• Short problem A: According to the Minerva query guide, how often does the code check with AWS while it waits for query results?
• Short problem B: Set down the part of the Minerva query guide starting with "Minerva will automatically" and going on through "of a pyarrow.dataset.dataset.", word for word.

• Document:

We place the query in a non-blocking manner:

query  = athena.query(
    """
    select round(longitude, 3) as lon, count(*) as count
    from trajectories.baseline
    where agent = 4
    group by round(longitude, 3)
    order by count(*) desc
    """
)

Minerva will automatically wrap query() in an UNLOAD statement so that the data is unloaded to S3 in the parquet format. As a prerequisite for this, all columns must have names, which is why round(longitude, 3) is designated lon and count(*) is count.

(If you don't want to retrieve any results, such as a CREATE TABLE statement, then use execute() to commence a non-blocking query and use finish() to block to completion.)

When we're reading to block until the results are ready and retrieve the results, we do:

data   = query.results()

This is blocking, so the code will wait here (checking with AWS every 5 seconds) until the results are ready. Then, the results are downloaded to /tmp/ and lazily interpreted as parquet files in the form of a pyarrow.dataset.dataset.

We can sample the results easily without overloading memory:

pp.pprint(data.head(10))

And we also get useful statistics on the query:

print(query.runtime)
print(query.cost)

DO NOT END YOUR STATEMENTS WITH A SEMICOLON

ONLY ONE STATEMENT PER QUERY ALLOWED

Redshift

Please follow along at examples/redshift_basic_query.py.

The only difference from Athena is the creation of the Redshift handle:

red   = m.redshift("s3://haystac-te-athena/",
                   db        = "train",
                   workgroup = "phase1-trial2")

• Extracted records:
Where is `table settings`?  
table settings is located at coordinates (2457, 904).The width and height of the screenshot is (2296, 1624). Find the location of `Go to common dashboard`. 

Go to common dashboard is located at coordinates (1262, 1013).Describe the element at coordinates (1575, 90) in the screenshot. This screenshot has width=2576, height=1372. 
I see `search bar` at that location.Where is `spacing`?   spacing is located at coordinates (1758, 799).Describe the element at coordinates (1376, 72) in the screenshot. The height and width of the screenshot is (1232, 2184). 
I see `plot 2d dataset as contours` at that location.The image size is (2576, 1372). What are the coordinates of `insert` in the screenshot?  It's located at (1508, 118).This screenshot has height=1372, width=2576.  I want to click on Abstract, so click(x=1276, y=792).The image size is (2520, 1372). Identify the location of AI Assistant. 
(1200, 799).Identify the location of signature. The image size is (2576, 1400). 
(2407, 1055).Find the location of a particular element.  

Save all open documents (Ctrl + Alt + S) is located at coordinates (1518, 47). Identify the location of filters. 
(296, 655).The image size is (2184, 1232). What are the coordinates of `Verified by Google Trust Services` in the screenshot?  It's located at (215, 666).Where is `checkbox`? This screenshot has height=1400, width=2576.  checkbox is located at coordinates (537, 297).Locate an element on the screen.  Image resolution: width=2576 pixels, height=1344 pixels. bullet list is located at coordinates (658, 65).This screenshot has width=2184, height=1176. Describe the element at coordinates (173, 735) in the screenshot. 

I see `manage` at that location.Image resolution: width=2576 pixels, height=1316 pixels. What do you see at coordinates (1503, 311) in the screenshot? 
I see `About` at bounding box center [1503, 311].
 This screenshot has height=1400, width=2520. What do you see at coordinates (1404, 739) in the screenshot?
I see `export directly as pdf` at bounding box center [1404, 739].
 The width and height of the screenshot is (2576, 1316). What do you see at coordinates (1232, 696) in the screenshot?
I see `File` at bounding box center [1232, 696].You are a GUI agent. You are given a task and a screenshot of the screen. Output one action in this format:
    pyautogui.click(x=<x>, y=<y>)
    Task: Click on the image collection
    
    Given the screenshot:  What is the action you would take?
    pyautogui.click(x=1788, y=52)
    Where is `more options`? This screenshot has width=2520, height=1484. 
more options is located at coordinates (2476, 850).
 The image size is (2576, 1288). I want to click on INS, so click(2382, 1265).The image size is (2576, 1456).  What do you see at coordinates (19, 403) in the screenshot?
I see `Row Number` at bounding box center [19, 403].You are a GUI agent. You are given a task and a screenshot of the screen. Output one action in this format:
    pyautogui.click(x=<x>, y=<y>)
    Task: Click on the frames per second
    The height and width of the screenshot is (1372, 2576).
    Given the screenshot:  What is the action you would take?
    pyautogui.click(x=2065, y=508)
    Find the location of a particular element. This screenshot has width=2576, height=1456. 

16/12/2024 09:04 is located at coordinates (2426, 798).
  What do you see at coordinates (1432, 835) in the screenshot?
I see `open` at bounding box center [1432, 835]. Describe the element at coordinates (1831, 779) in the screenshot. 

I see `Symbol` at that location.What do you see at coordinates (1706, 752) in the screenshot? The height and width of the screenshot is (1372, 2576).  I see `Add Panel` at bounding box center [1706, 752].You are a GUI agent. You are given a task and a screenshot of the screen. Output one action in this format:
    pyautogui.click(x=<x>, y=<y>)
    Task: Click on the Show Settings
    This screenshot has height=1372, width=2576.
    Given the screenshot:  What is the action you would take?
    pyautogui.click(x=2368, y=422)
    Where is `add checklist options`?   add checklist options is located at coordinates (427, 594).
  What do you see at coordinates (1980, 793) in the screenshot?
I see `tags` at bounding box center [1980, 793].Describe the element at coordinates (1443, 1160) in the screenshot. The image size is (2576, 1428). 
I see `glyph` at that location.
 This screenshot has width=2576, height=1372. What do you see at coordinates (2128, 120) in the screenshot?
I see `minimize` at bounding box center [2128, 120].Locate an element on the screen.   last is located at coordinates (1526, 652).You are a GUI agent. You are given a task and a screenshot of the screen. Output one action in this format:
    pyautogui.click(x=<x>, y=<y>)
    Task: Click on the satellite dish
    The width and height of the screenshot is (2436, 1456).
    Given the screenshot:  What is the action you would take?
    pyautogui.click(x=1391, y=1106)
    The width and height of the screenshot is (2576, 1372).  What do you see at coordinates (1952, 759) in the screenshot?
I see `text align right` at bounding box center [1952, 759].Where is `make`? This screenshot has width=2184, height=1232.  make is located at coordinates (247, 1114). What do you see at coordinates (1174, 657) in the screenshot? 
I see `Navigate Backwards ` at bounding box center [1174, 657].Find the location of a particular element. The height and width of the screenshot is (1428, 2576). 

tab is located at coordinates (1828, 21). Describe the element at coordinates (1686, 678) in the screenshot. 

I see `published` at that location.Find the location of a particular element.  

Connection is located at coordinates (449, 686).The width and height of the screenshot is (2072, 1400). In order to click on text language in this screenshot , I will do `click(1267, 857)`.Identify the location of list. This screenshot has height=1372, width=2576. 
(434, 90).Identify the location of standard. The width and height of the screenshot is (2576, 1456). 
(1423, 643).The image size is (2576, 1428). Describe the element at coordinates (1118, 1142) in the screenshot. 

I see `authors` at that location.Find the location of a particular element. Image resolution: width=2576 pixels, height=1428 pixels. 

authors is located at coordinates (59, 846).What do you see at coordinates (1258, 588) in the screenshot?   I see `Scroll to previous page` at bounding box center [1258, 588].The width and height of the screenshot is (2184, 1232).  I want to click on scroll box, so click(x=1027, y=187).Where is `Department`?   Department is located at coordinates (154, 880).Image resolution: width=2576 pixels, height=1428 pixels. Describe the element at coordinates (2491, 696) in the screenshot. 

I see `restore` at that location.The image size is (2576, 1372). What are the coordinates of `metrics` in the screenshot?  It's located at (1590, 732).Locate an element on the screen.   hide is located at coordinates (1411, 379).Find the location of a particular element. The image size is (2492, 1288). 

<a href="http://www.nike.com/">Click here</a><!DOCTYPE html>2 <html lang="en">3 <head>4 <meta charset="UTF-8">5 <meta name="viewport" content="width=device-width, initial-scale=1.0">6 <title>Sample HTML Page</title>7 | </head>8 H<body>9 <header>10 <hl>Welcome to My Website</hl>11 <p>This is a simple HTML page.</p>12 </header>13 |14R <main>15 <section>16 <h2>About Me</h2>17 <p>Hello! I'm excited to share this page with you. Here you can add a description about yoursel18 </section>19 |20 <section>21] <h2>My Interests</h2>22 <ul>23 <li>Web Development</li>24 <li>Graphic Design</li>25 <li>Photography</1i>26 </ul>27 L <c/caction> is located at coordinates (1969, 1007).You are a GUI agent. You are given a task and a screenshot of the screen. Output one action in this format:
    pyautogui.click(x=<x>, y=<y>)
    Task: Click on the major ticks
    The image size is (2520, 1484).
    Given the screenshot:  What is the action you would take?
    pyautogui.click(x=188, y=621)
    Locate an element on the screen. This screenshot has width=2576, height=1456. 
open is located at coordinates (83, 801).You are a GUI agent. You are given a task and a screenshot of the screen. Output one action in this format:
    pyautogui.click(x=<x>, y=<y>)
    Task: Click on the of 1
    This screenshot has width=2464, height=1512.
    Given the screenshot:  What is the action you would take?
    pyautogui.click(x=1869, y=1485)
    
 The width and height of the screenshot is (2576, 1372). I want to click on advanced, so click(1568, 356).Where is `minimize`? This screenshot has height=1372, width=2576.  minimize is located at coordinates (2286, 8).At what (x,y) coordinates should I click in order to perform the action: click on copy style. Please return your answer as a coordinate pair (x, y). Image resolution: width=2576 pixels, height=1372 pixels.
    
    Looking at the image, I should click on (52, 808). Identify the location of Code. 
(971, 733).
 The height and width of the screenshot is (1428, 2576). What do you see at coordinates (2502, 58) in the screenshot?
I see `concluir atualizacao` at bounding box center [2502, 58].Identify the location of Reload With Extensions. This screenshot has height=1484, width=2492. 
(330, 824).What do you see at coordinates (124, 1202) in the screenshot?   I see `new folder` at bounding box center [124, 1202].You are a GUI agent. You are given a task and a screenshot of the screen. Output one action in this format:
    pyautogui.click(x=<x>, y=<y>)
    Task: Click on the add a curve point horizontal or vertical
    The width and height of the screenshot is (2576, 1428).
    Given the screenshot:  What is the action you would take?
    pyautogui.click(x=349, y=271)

• Written response A: Every 5 seconds.

• Written response B:
Minerva will automatically wrap query() in an UNLOAD statement so that the data is unloaded to S3 in the parquet format. As a prerequisite for this, all columns must have names, which is why round(longitude, 3) is designated lon and count(*) is count.

(If you don't want to retrieve any results, such as a CREATE TABLE statement, then use execute() to commence a non-blocking query and use finish() to block to completion.)

When we're reading to block until the results are ready and retrieve the results, we do:

data   = query.results()

This is blocking, so the code will wait here (checking with AWS every 5 seconds) until the results are ready. Then, the results are downloaded to /tmp/ and lazily interpreted as parquet files in the form of a pyarrow.dataset.dataset.